ARKANSAS SIGHTSEEING: The Sultana disaster story has outgrown museum

The Sultana Disaster Museum has just 1,000 square feet of exhibit space. (Special to the Democrat-Gazette/Marcia Schnedler)
The Sultana Disaster Museum has just 1,000 square feet of exhibit space. (Special to the Democrat-Gazette/Marcia Schnedler)

MARION — An Arkansas steamboat disaster that claimed more victims than the Titanic's fabled sinking merits a museum large enough for a full telling of the tragedy.

Fundraising for such a vastly expanded facility is being planned in Marion, near the Crittenden County location where the Sultana burned and sank on April 27, 1865, after a 2 a.m. boiler explosion.

Some 1,800 or more passengers and crew were killed, most of them Union soldiers being ferried home on the Mississippi River from Confederate prison camps. The Titanic's 1912 loss in the North Atlantic took 1,512 lives.

While the expansion plans develop, as reported recently by the Arkansas Democrat-Gazette's Bill Bowden, the existing Sultana Disaster Museum opened five years ago does its best to give visitors a sense of the catastrophe in just 1,000 square feet of space.

The compact layout tells the story of what it calls "The Forgotten Tragedy." The mind-numbing loss on the Mississippi got scant news coverage in a nation absorbed by the Civil War's ending and Abraham Lincoln's assassination. A century and a half later, it remains something of a historical footnote.

Exhibits at the Sultana Disaster Museum in Marion tell of the tragic sinking. (Special to the Democrat-Gazette/Marcia Schnedler)
Exhibits at the Sultana Disaster Museum in Marion tell of the tragic sinking. (Special to the Democrat-Gazette/Marcia Schnedler)

The museum, near Marion's stately Crittenden County Courthouse, makes clear the human dimensions of the sinking. It also supplies the background that led to the packing of 2,200 or more men (and a few nonmilitary women) aboard a vessel only 265 feet long with a legal passenger capacity of 376.

Exhibits portray the miseries that the Union troops aboard the Sultana had survived at the infamous Andersonville camp in Georgia and the less inhumane Cahaba facility in Alabama. They felt blessed to have survived for repatriation when so many of their comrades had died of disease and mistreatment.

Financial avarice is pointed out as the main cause of the overcrowding on the Sultana, which sailed north from Vicksburg with so many former POWs that there was hardly room to lie down. Evidently the vessel's captain had bribed a Union officer to grossly overload the boat because the government was paying $5 per enlisted man and $20 per officer for transport north.

The Sultana had docked in Vicksburg to have leaking boilers patched. But one or more boilers exploded in the middle of the night about eight miles north of Memphis, killing hundreds of passengers instantly. Most others were forced to jump into the chilly Mississippi, where hypothermia and drowning took a heavy toll.

_WORK TASK 1_
Using only the Sultana article, decide whether each statement agrees with it. Answer yes or no and quote the deciding words: (a) The Sultana had a legal passenger capacity of 376. (b) The existing museum opened ten years ago. (c) The boiler explosion happened about eight miles south of Memphis.
_WORK TASK 2_
Reproduce the Sultana article word for word between "While the expansion" and "feet of space.", inclusive.

_STORED DATA_
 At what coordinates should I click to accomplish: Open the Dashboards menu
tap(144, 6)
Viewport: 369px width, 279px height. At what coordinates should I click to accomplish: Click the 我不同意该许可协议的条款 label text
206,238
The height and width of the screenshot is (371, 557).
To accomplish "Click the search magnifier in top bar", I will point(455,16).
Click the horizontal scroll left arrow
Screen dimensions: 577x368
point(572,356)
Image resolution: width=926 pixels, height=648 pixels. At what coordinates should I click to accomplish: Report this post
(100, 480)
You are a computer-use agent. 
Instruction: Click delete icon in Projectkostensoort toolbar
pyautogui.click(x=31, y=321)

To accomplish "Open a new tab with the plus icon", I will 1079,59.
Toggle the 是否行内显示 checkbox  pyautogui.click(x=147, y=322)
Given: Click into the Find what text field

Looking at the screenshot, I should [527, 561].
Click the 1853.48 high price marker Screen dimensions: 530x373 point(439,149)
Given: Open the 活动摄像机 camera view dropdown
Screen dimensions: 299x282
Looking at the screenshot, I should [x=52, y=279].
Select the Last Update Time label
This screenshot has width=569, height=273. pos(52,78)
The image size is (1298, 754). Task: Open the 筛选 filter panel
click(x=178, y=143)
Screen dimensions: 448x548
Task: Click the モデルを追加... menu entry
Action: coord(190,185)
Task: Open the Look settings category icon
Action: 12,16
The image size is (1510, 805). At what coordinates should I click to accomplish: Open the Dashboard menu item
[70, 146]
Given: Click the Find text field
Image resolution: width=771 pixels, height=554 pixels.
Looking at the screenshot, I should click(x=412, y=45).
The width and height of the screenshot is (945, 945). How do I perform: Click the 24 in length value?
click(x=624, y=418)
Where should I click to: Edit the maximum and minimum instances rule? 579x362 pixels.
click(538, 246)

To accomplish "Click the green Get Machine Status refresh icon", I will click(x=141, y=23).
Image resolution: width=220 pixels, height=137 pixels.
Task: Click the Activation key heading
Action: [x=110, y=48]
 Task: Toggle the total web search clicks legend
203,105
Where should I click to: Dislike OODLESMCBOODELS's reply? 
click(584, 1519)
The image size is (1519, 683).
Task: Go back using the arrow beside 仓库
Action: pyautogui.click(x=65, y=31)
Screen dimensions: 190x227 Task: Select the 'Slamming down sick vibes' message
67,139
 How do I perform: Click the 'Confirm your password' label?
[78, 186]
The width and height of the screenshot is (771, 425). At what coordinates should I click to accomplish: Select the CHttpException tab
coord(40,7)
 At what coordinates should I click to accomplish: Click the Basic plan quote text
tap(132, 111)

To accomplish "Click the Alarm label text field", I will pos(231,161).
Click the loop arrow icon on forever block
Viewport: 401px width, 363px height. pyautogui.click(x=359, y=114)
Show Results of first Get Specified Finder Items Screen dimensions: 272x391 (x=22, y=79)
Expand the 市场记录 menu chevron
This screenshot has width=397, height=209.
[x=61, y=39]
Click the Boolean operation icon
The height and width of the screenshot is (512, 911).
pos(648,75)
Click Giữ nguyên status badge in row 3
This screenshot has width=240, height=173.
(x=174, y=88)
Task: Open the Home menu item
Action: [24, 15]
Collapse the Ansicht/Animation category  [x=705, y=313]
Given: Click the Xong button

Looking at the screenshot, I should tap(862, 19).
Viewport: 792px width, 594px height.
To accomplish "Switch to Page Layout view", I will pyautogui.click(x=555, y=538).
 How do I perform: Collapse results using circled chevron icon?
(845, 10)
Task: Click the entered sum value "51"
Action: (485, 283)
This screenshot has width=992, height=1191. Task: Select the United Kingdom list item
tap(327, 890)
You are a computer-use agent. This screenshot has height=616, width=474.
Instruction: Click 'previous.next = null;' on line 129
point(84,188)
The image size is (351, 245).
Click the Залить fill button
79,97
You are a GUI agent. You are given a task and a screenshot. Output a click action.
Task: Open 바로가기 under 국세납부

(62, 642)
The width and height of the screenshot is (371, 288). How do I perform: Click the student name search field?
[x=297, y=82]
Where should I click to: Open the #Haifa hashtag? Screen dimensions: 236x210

_WRITTEN RESPONSE 1_
(a) Yes: "with a legal passenger capacity of 376"
(b) No: "the existing Sultana Disaster Museum opened five years ago"
(c) No: "about eight miles north of Memphis"

_WRITTEN RESPONSE 2_
While the expansion plans develop, as reported recently by the Arkansas Democrat-Gazette's Bill Bowden, the existing Sultana Disaster Museum opened five years ago does its best to give visitors a sense of the catastrophe in just 1,000 square feet of space.